South Africa’s road-freight industry, with its direct link to manufacturing and consumer spending, is feeling the consequences of an economy which shrank by 3,2 percent in the first quarter of this year, according to official statistics.
“If people aren’t buying, there’s no demand for product, and if there’s no demand for product, there’s no need to transport goods,” says Marcus Ellappan, director of road freight at Bidvest Panalpina Logistics (BPL), one of South Africa’s largest logistics businesses, who points out that operations within the industry decreased by 4,4 percent during the period, due mainly to a contraction of 8,5 percent in the manufacturing sector, 10,8 percent in mining, and 13,2 percent in agriculture.
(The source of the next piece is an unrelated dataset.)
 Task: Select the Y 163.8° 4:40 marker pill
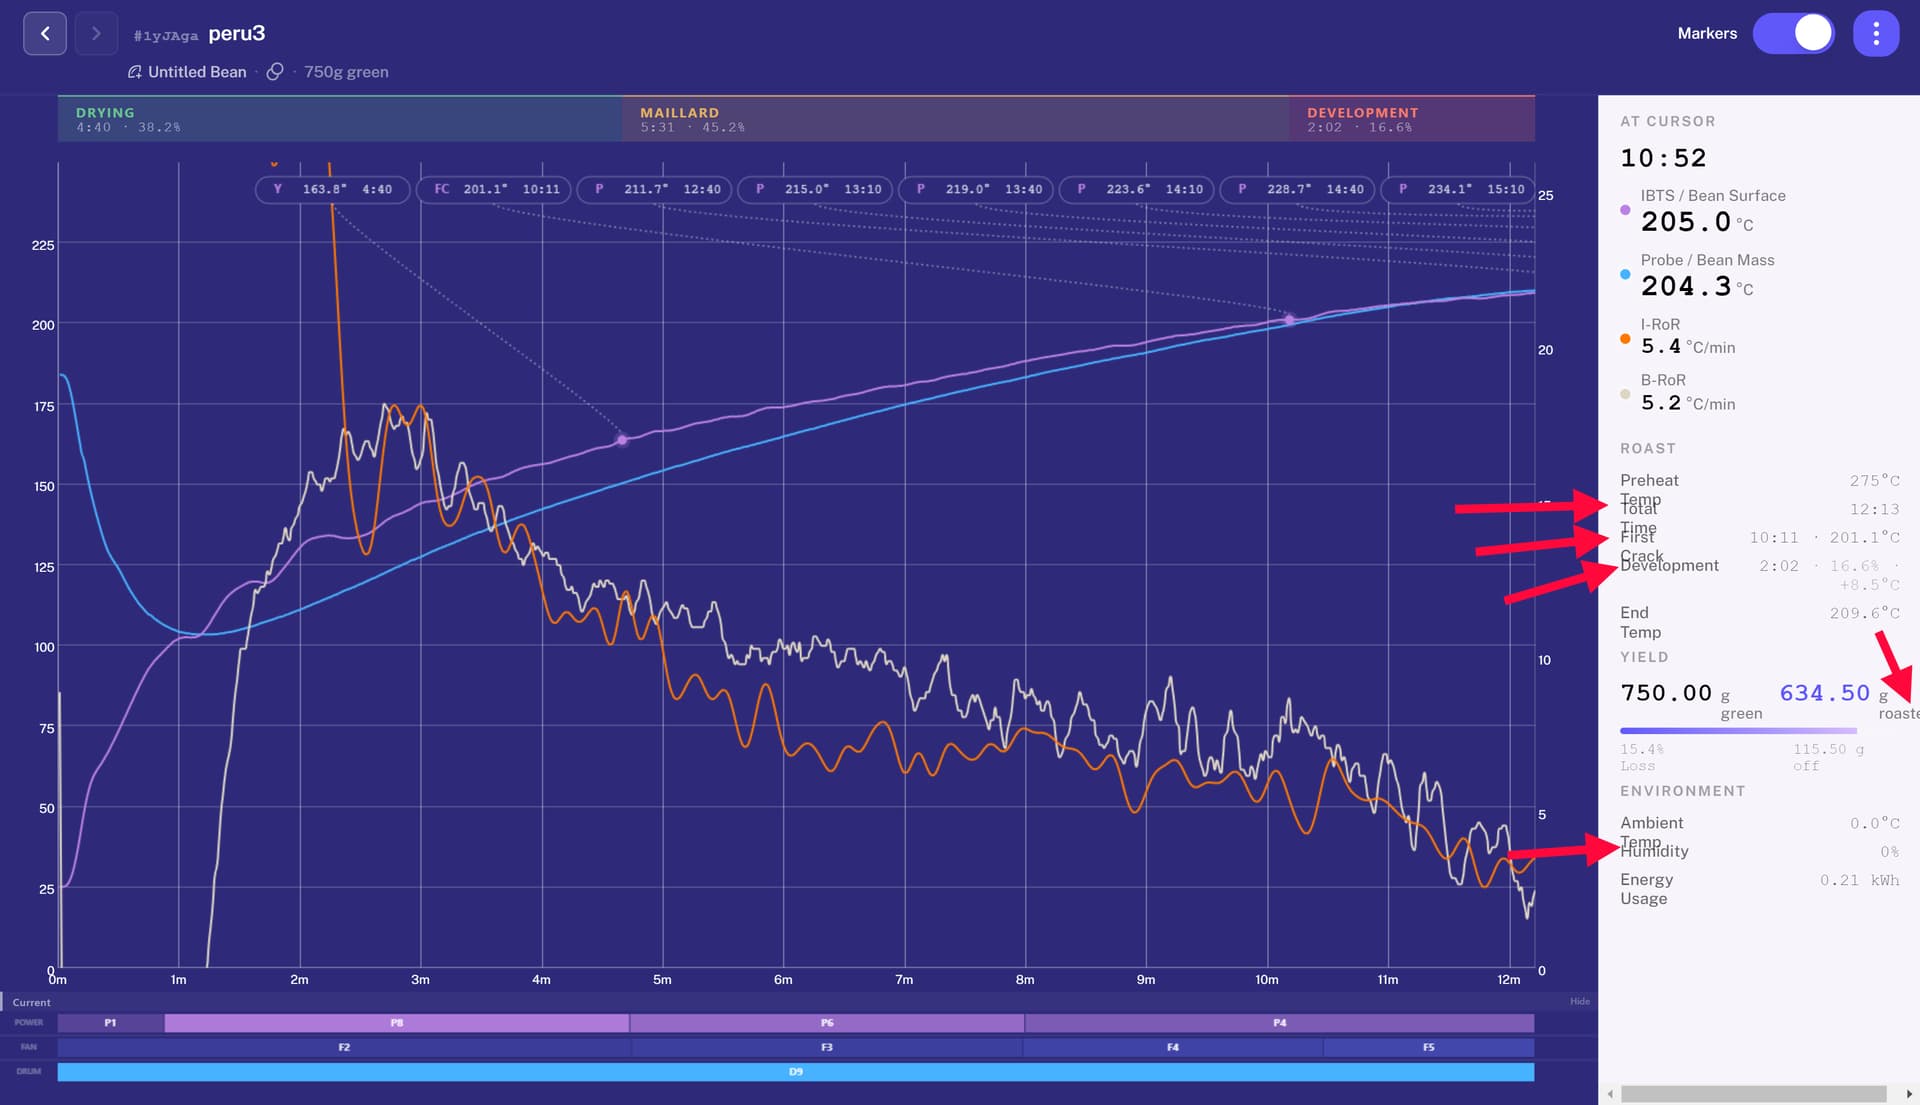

However, he adds: “We have to remain flexible, responsive and continually reassess how we address the challenges we face, regardless of the highs and lows.”
One of the systems introduced by BPL to combat the effects of the economic downturn is a hybrid distribution network designed to correct the imbalance of return loads versus outbound loads from various regions in South Africa.
The business has also grown its less-than-a-truckload operation to maximise payloads, preventing vehicles from running underutilised.
Operating in several industries – including retail, healthcare, chemicals, oil and gas, automotive, mining, manufacturing, engineering, defence and aerospace – BPL’s road-freight division has spread its reach instead of hedging its bets just on one industry. “This way we are able to mitigate risk,” says Ellappan.
“A distribution model that’s flexible and highly responsive to market challenges, much like holding company Bidvest’s model, has seen the company flourish in a notoriously volatile economy,” he maintains. “Our road-freight model is also decentralised, which means that daily operations and decision-making responsibilities are delegated to middle and lower-level managers.”
According to Ellappan, introduction of this method has resulted in quick and efficient response, freeing up senior management to tackle bigger, long-term issues. “It has also allowed various business units within the overall BPL organisation to support each other during market ups and downs, using either our own or outsourced assets, depending on the needs of a job and/or market conditions,” he says.
Ellappan says: “The negative factors affecting us will result in a downswing, which obviously impacts jobs and growth in gross domestic product.” However, he offers a glimmer of hope for road-freight business owners battling to sustain their companies in the highly contested industry. “The market will improve over the coming months,” he says.
Ellappan also offers some valuable advice: “Ongoing training, acquiring the right assets for a job, managing variable costs, and not shying away from technology are prerequisites for surviving. The right technology, in particular, will ensure that businesses are able to manage issues proactively and not be caught unaware by changes that present themselves.”